This exercise calls for copying every line below that holds the word "computer".

> **Record extracts**:

------

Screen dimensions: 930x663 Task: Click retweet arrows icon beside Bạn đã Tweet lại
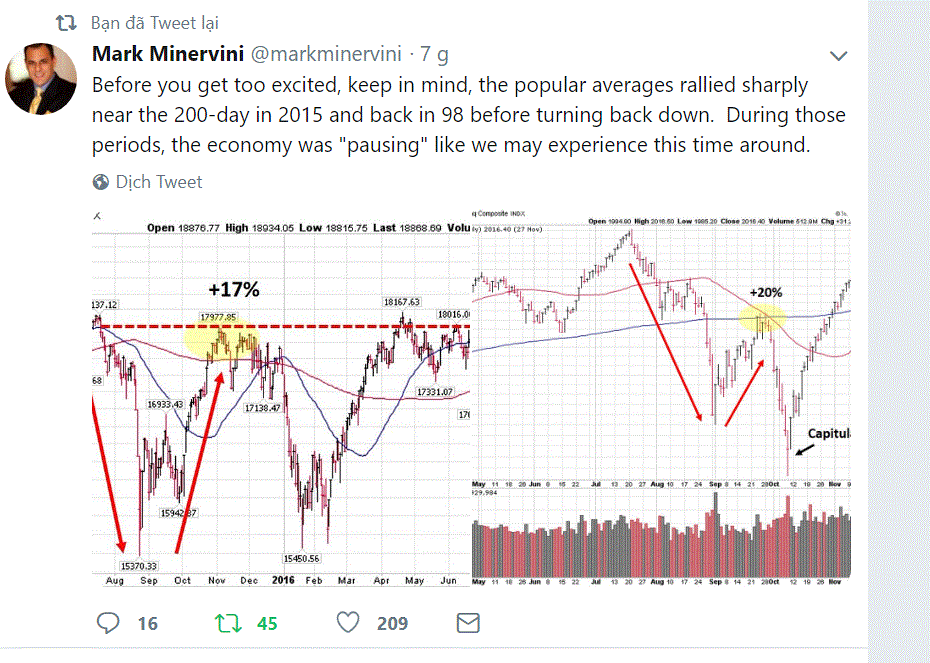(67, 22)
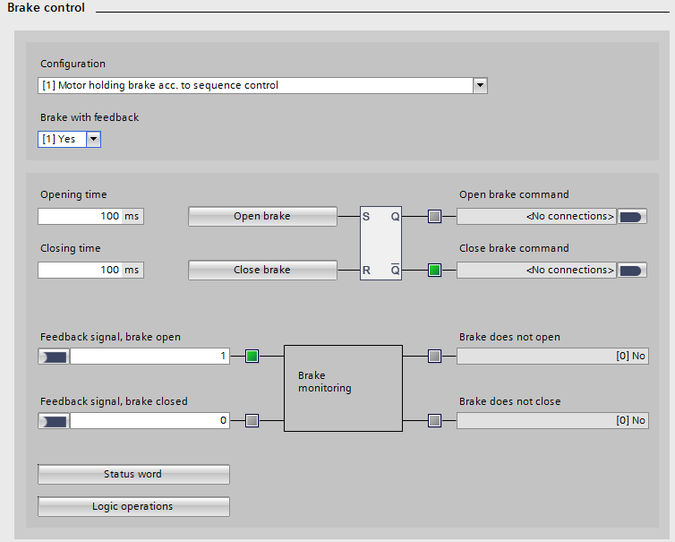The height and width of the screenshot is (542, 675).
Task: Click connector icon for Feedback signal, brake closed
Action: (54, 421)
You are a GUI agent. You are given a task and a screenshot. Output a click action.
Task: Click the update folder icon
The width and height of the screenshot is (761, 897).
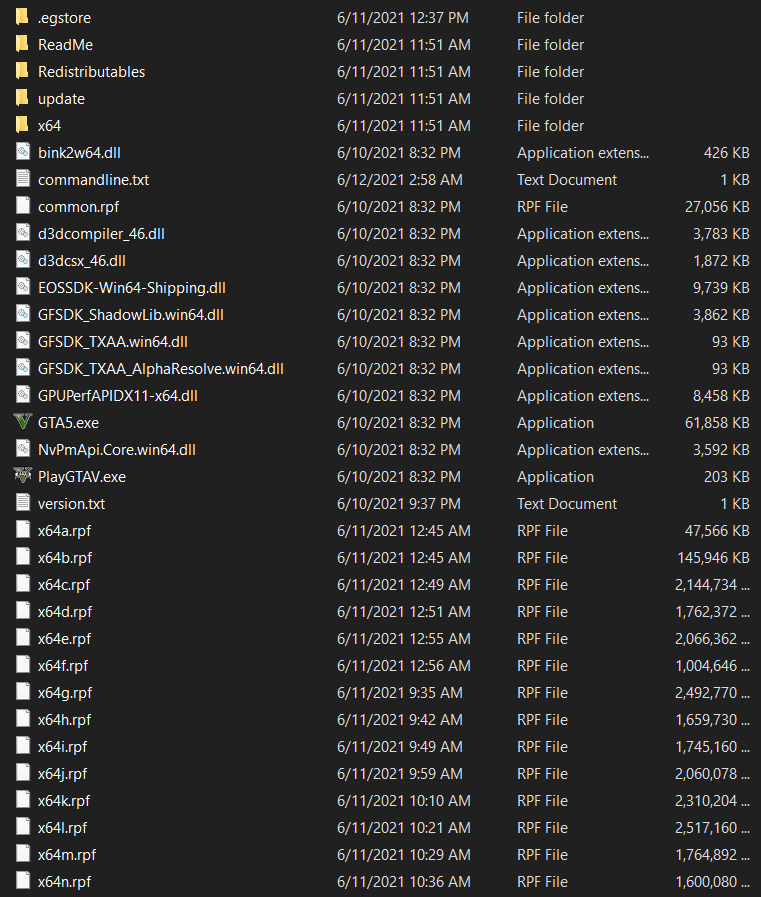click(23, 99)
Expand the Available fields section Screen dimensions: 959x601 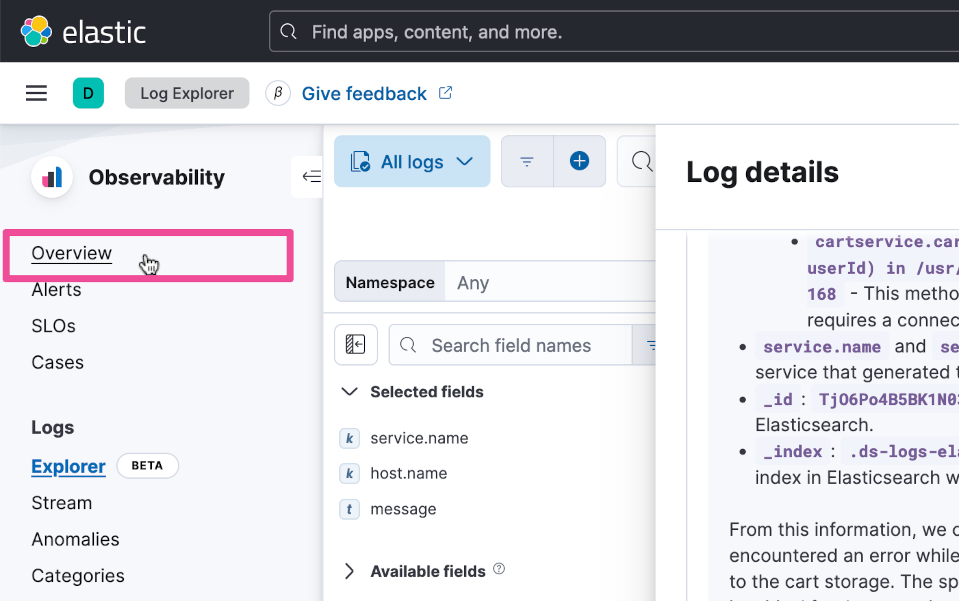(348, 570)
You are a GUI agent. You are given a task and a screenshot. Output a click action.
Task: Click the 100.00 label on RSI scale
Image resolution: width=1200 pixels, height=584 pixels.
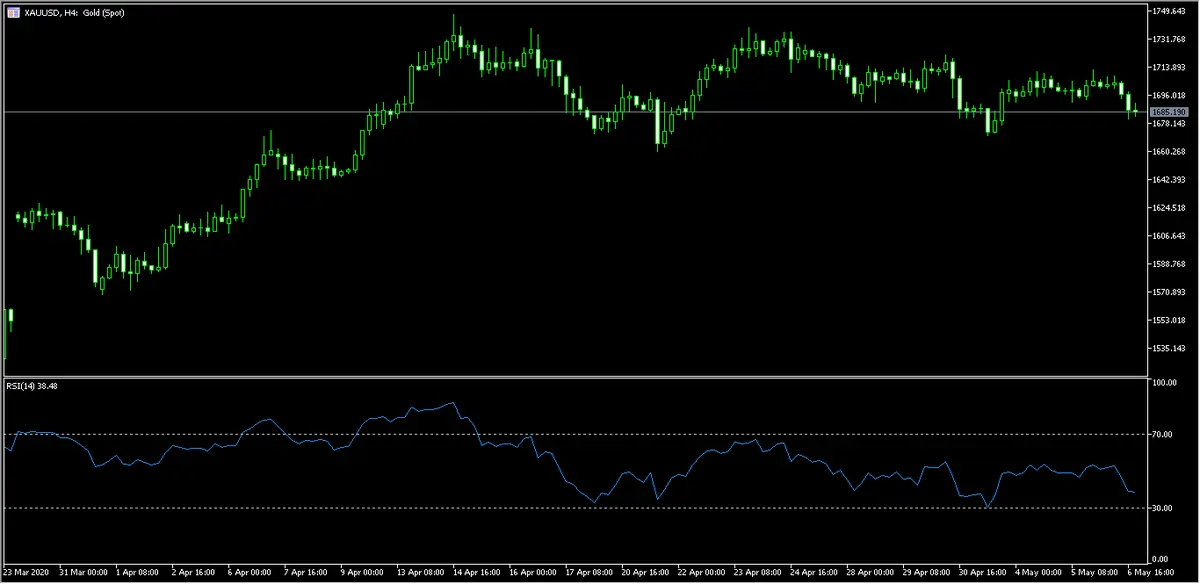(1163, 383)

------

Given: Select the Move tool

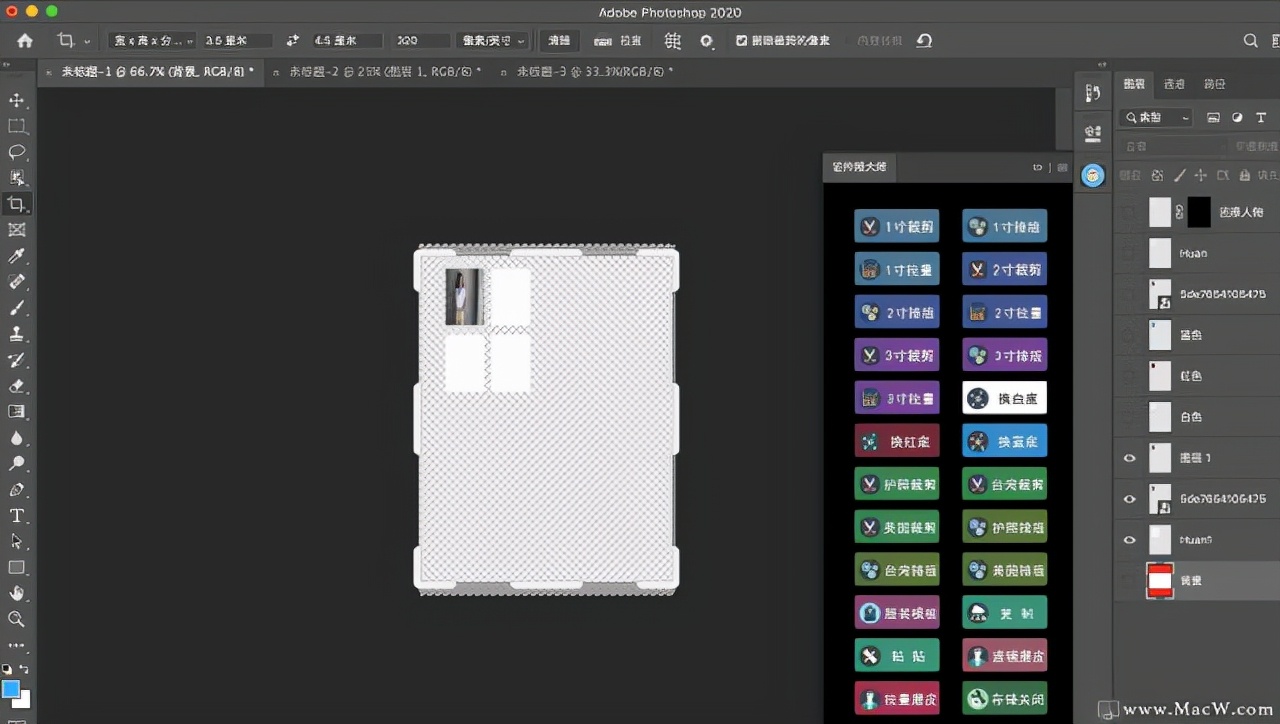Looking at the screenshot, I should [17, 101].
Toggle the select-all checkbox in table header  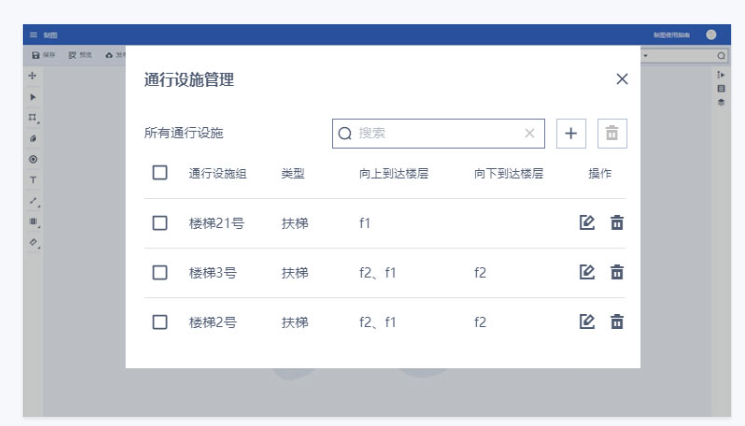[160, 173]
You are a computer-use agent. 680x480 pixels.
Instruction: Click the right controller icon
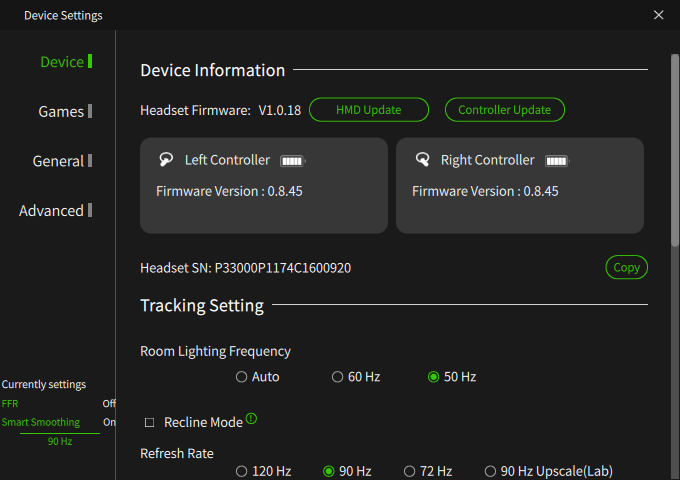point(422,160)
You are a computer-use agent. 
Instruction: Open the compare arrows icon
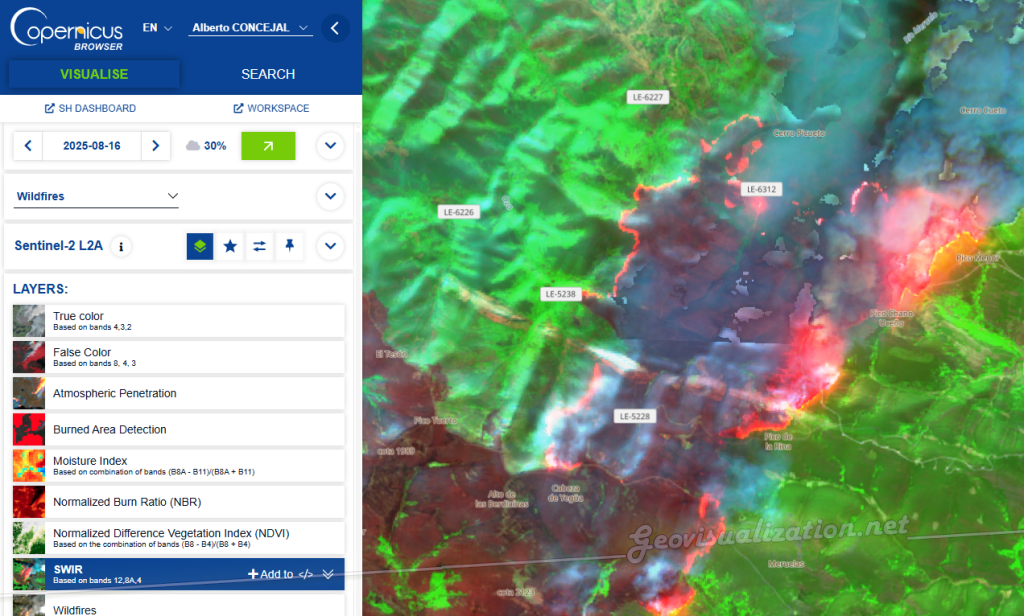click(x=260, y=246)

------

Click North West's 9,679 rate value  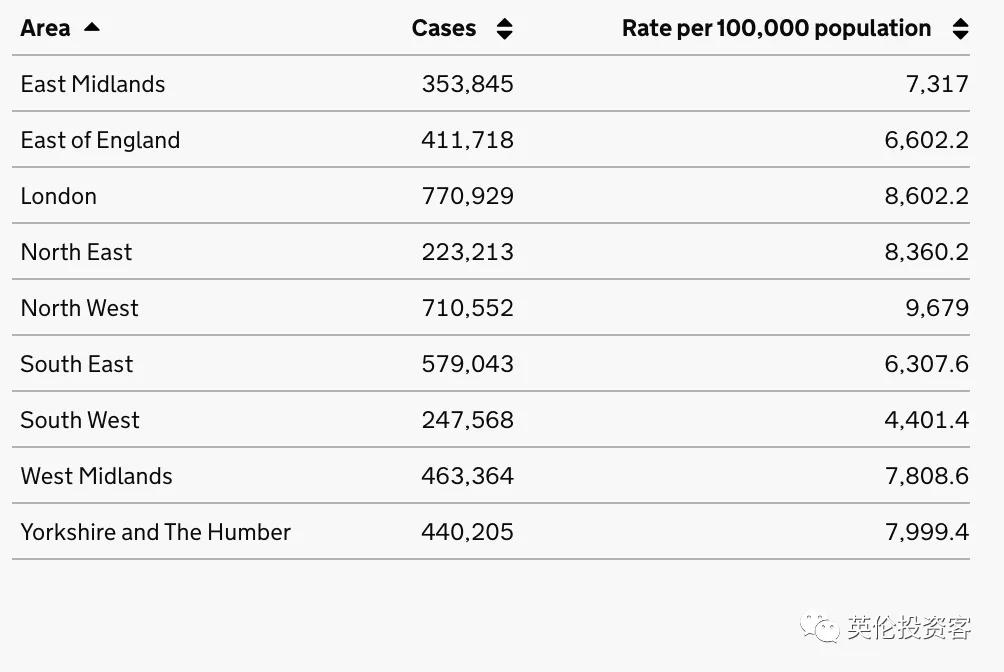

------

> **Exercise response**:
You are a computer-use agent. 680x480 pixels.
You are a computer-use agent. 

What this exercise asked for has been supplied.